Breandan MacConamhra (a former director of Sligo Institute of Technology) advised that O’Carroll’s Gaelic appeared to be a form of bearla na scol (speech of the schools). The chronicled word for school was mur n’ollamh (wall of the ollamh or teacher). He considered that O’Carroll’s version must have followed some awareness of O’Connor’s so the related website shows grounds for believing that O’Carroll’s version was completely independent. For example, O’Carroll makes errors upon O’Connor’s volume one (The chronicle of Gaalag is absent from his own, though he could not have missed it if following O’Connor), he presents evidence useful for scientific authentication absent from O’Connor’s version of the Irish chronicle and he gives the full Gaelic text (which furnishes much of its own evidence, for example the whole sample of some 127,000 words are compounds of a small core of under 2000 keywords, consistent with a language in its primitive form, though each common word retains a multiplicity of spellings).

Tests of authenticity

The chronicle maintains that the ollamh’s were under oath to record only the truth. At times it is claimed this led to friction between ollamhs and the kings they served. At other times the needs of propaganda were evidently opposed to the service of truth, for example the chronicle contains the odd example of exaggerated enemy losses with implausible numbers quoted, however in such instances the crafty ollamhs appear careful to exonerate themselves from charges of falsehood simply by claiming to truthfully report the kings (improbable) words on the subject.

Thus, on its own terms, the chronicle may be regarded as an all or nothing affair. Either it is an authentic record which effectively doubles the span Irish history with modern standards of integrity, or it is a hoax.

The chronicle contains thousands of individual details; any one that can be shown to be at odds with what has been securely established for the era concerned since 1822, across the spectrum of modern sciences, would offer critics of the chronicle firm ground for their reservations. This was publicly tested on the historical forum historum in early 2014. Although hostility to the chronicle’s claims was considerable, no sustainable point of contention was represented on another dedicated thread despite warnings to skeptics that this may be used as evidence against their position. (The thread concerned is in the controversial history chamber so only accessible to members of the free to join forum).
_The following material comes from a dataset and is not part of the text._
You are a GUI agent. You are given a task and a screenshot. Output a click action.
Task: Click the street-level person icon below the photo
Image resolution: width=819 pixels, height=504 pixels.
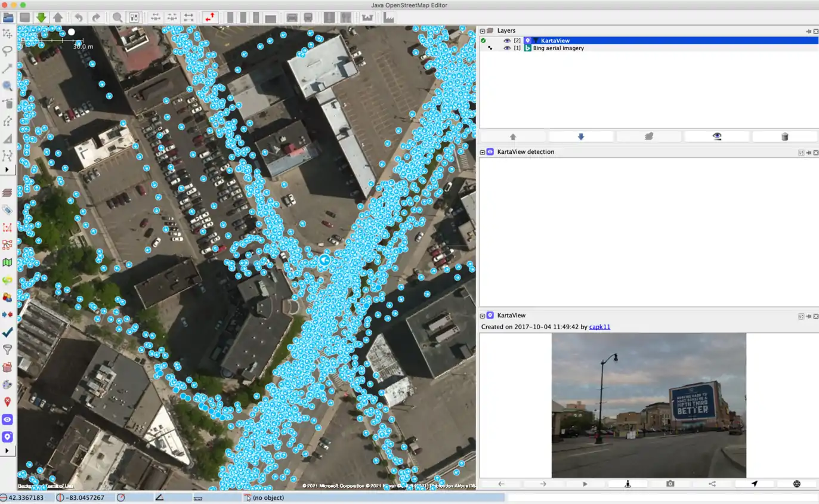click(x=628, y=484)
A factor in the general resistance to consider evidence with respect to the chronicle was the reports formally here on wiki and elsewhere claiming it to have been disproven. Wiki claims to follow the Darwinian principle of evolution, allowing all equal access to edit content with a view to enable an erosion of inaccuracies out of its pages. Skeptics of the chronicle are invited to add considered content to the section that follows.

Current challenges to the chronicle

The initial presumption in the research introduced here was that the chronicle must be a literary fraud. Various pages written to that end have had to be moved across to the other side of the case upon further research. A handful of pages remain in three draft volumes outlining the case for and against, but none can be considered conclusive as in each case there appears evidence on both sides of the question. For example the chronicle claims an assembly hall at Tara, its dimensions given by O’Carroll, which finds little support in the ground. However further research showed the site to have been contaminated by early British-Isreali tradition searches for Biblical figures. Furthermore a medieval Viking document called the king’s mirror claims that every trace of the palace of Tara was carefully removed by the Irish.

The chronicle challenges various conventional assumptions such as the Celtic pantheon largely elicited from Roman era inscriptions outside Ireland, but within Ireland related Archaeology conspires only to the sun, moon and stars of the chronicle, apparently in rejection of all manifestations of received convention. There is now a large corpus of testable details for the chronicled era. For example it is now known that donkeys, mistletoe and round towers were relatively late introductions to Ireland; in 1822 they were thought central to pagan Celtic life, yet checks of the chronicle thus far has alluded any such obvious mistake.

As noted above, skeptics of the chronicle are asked to contribute content here. For those uncertain but wishing a little further information, please get in touch via the supporting site.

Proof of authenticity

The chronicle is concerned with what is called pre-history so called due to the belief that there is no record of the period with respect to Ireland or Britain. Thus there can be no historical challenge raised against the chronicle and it can only be tested against specific details for the period established to a high degree of confidence by means of recent advances in analytic science.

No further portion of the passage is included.